▼

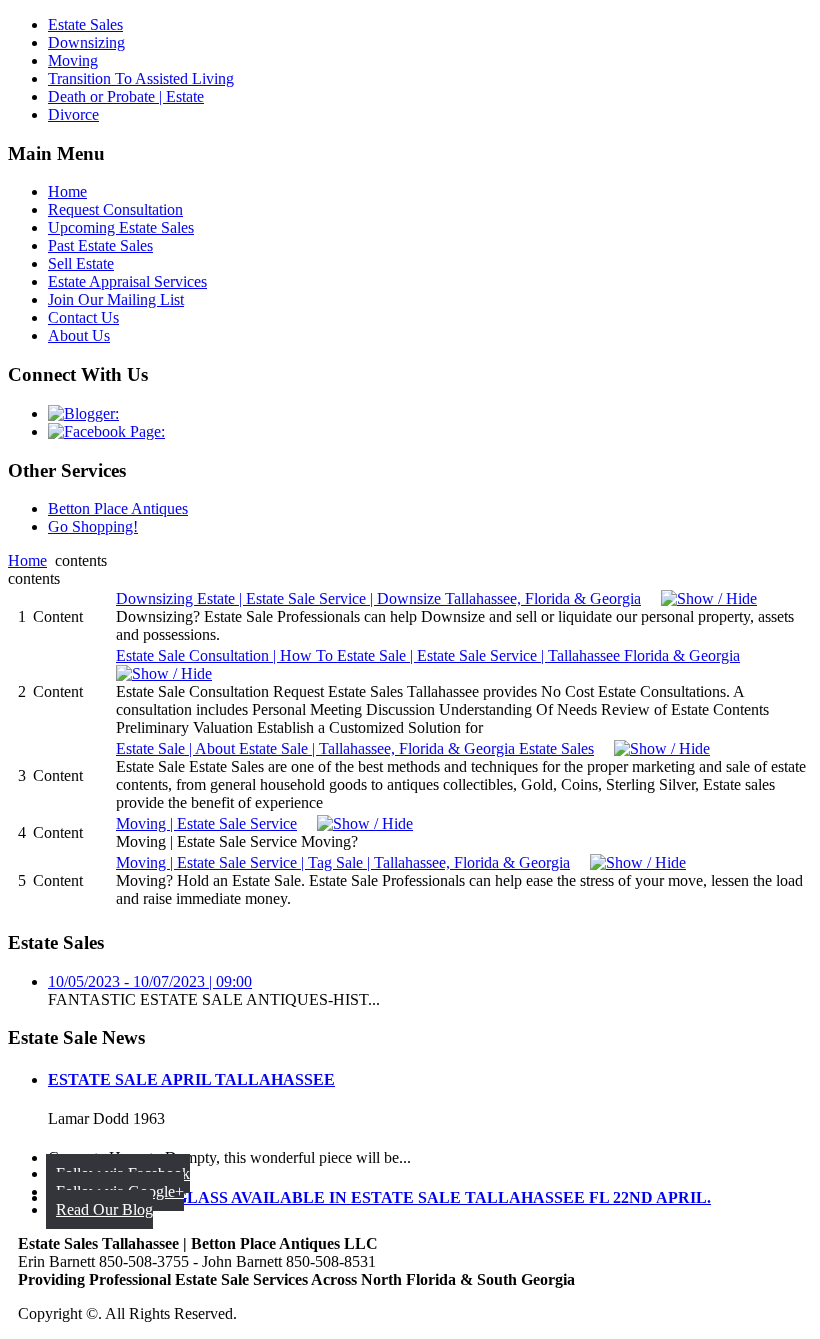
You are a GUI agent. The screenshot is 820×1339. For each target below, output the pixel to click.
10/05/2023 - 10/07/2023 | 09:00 (150, 981)
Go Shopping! (93, 526)
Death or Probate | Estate (126, 96)
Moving (73, 60)
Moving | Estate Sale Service (206, 823)
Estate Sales (85, 24)
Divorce (73, 114)
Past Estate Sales (100, 245)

▲

Exercise goal: Count the lines in the preceding entries that contain the string "Estate", and state only the resulting number.

Result of the exercise: 4